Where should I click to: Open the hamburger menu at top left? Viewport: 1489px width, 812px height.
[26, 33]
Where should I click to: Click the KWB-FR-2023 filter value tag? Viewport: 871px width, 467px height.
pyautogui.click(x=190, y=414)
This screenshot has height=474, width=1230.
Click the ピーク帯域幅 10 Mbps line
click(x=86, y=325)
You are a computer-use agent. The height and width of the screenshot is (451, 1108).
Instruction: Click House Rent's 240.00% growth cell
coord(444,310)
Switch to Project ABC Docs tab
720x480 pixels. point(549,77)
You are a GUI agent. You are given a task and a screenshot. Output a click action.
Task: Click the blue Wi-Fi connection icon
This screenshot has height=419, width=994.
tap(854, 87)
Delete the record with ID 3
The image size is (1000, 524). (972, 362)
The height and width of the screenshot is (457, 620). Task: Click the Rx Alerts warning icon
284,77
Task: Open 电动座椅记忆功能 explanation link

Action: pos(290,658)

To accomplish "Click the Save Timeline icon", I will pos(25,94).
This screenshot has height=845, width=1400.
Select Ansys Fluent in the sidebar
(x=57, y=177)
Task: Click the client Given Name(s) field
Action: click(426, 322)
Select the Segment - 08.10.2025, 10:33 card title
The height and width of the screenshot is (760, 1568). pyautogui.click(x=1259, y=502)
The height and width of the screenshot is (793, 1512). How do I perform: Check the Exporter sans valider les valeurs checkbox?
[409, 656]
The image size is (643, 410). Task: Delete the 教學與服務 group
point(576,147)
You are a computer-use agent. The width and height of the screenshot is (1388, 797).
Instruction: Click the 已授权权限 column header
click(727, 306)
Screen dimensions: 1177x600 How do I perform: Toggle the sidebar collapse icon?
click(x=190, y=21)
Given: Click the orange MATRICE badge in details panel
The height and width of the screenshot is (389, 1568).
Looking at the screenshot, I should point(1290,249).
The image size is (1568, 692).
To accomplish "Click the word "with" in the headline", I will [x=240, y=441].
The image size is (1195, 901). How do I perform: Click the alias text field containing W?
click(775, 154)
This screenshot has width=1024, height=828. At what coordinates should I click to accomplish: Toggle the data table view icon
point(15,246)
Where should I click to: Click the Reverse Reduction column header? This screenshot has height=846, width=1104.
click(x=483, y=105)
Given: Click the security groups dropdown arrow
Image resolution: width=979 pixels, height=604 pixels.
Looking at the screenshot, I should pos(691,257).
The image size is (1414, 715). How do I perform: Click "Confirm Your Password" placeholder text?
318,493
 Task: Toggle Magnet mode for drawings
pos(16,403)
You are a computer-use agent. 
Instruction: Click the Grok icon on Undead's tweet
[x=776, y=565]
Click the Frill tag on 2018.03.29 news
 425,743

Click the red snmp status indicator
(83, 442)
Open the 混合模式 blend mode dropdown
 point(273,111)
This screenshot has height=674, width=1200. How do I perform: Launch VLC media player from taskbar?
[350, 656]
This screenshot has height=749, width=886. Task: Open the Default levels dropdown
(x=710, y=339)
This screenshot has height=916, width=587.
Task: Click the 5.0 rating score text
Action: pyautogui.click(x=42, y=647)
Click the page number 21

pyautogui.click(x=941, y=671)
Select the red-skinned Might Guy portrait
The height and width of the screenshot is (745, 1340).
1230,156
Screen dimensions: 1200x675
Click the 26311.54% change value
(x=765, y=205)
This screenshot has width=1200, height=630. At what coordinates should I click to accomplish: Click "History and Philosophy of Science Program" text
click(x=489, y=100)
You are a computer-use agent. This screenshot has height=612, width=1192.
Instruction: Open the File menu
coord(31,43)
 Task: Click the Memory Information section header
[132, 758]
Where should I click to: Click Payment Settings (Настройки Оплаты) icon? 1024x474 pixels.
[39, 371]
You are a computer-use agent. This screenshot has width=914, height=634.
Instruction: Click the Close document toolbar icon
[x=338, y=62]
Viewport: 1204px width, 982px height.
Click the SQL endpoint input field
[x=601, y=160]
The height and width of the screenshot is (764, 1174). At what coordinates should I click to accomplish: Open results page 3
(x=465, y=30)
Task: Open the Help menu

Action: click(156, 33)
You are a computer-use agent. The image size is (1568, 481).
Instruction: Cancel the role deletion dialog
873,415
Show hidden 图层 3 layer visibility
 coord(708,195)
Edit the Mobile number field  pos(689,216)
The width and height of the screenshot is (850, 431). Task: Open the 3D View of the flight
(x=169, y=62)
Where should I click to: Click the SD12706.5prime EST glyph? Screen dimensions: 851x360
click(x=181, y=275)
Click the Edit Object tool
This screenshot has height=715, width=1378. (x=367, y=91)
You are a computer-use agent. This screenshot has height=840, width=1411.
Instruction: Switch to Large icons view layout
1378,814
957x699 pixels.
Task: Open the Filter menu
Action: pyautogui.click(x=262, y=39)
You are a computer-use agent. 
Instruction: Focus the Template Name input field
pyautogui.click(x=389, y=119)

→ **Exercise brief**
Please restate every line of the records exactly.

→ **Solution for this task**
Where should I click to: Open the hamburger menu at top left? Viewport: 1489px width, 812px height.
[26, 33]
Where should I click to: Click the KWB-FR-2023 filter value tag? Viewport: 871px width, 467px height.
pyautogui.click(x=190, y=414)
This screenshot has height=474, width=1230.
Click the ピーク帯域幅 10 Mbps line
click(x=86, y=325)
You are a computer-use agent. The height and width of the screenshot is (451, 1108).
Instruction: Click House Rent's 240.00% growth cell
coord(444,310)
Switch to Project ABC Docs tab
720x480 pixels. point(549,77)
You are a GUI agent. You are given a task and a screenshot. Output a click action.
Task: Click the blue Wi-Fi connection icon
This screenshot has height=419, width=994.
tap(854, 87)
Delete the record with ID 3
The image size is (1000, 524). (972, 362)
The height and width of the screenshot is (457, 620). Task: Click the Rx Alerts warning icon
284,77
Task: Open 电动座椅记忆功能 explanation link

Action: pos(290,658)

To accomplish "Click the Save Timeline icon", I will pos(25,94).
This screenshot has height=845, width=1400.
Select Ansys Fluent in the sidebar
(x=57, y=177)
Task: Click the client Given Name(s) field
Action: click(426, 322)
Select the Segment - 08.10.2025, 10:33 card title
The height and width of the screenshot is (760, 1568). pyautogui.click(x=1259, y=502)
The height and width of the screenshot is (793, 1512). How do I perform: Check the Exporter sans valider les valeurs checkbox?
[409, 656]
The image size is (643, 410). Task: Delete the 教學與服務 group
point(576,147)
You are a computer-use agent. The width and height of the screenshot is (1388, 797).
Instruction: Click the 已授权权限 column header
click(727, 306)
Screen dimensions: 1177x600 How do I perform: Toggle the sidebar collapse icon?
click(x=190, y=21)
Given: Click the orange MATRICE badge in details panel
The height and width of the screenshot is (389, 1568).
Looking at the screenshot, I should point(1290,249).
The image size is (1568, 692).
To accomplish "Click the word "with" in the headline", I will [x=240, y=441].
The image size is (1195, 901). How do I perform: Click the alias text field containing W?
click(775, 154)
This screenshot has width=1024, height=828. At what coordinates should I click to accomplish: Toggle the data table view icon
point(15,246)
Where should I click to: Click the Reverse Reduction column header? This screenshot has height=846, width=1104.
click(x=483, y=105)
Given: Click the security groups dropdown arrow
Image resolution: width=979 pixels, height=604 pixels.
Looking at the screenshot, I should pos(691,257).
The image size is (1414, 715). How do I perform: Click "Confirm Your Password" placeholder text?
318,493
 Task: Toggle Magnet mode for drawings
pos(16,403)
You are a computer-use agent. 
Instruction: Click the Grok icon on Undead's tweet
[x=776, y=565]
Click the Frill tag on 2018.03.29 news
 425,743

Click the red snmp status indicator
(83, 442)
Open the 混合模式 blend mode dropdown
 point(273,111)
This screenshot has height=674, width=1200. How do I perform: Launch VLC media player from taskbar?
[350, 656]
This screenshot has height=749, width=886. Task: Open the Default levels dropdown
(x=710, y=339)
This screenshot has height=916, width=587.
Task: Click the 5.0 rating score text
Action: pyautogui.click(x=42, y=647)
Click the page number 21

pyautogui.click(x=941, y=671)
Select the red-skinned Might Guy portrait
The height and width of the screenshot is (745, 1340).
1230,156
Screen dimensions: 1200x675
Click the 26311.54% change value
(x=765, y=205)
This screenshot has width=1200, height=630. At what coordinates should I click to accomplish: Click "History and Philosophy of Science Program" text
click(x=489, y=100)
You are a computer-use agent. This screenshot has height=612, width=1192.
Instruction: Open the File menu
coord(31,43)
 Task: Click the Memory Information section header
[132, 758]
Where should I click to: Click Payment Settings (Настройки Оплаты) icon? 1024x474 pixels.
[39, 371]
You are a computer-use agent. This screenshot has width=914, height=634.
Instruction: Click the Close document toolbar icon
[x=338, y=62]
Viewport: 1204px width, 982px height.
Click the SQL endpoint input field
[x=601, y=160]
The height and width of the screenshot is (764, 1174). At what coordinates should I click to accomplish: Open results page 3
(x=465, y=30)
Task: Open the Help menu

Action: click(156, 33)
You are a computer-use agent. The image size is (1568, 481).
Instruction: Cancel the role deletion dialog
873,415
Show hidden 图层 3 layer visibility
 coord(708,195)
Edit the Mobile number field  pos(689,216)
The width and height of the screenshot is (850, 431). Task: Open the 3D View of the flight
(x=169, y=62)
Where should I click to: Click the SD12706.5prime EST glyph? Screen dimensions: 851x360
click(x=181, y=275)
Click the Edit Object tool
This screenshot has height=715, width=1378. (x=367, y=91)
You are a computer-use agent. This screenshot has height=840, width=1411.
Instruction: Switch to Large icons view layout
1378,814
957x699 pixels.
Task: Open the Filter menu
Action: pyautogui.click(x=262, y=39)
You are a computer-use agent. 
Instruction: Focus the Template Name input field
pyautogui.click(x=389, y=119)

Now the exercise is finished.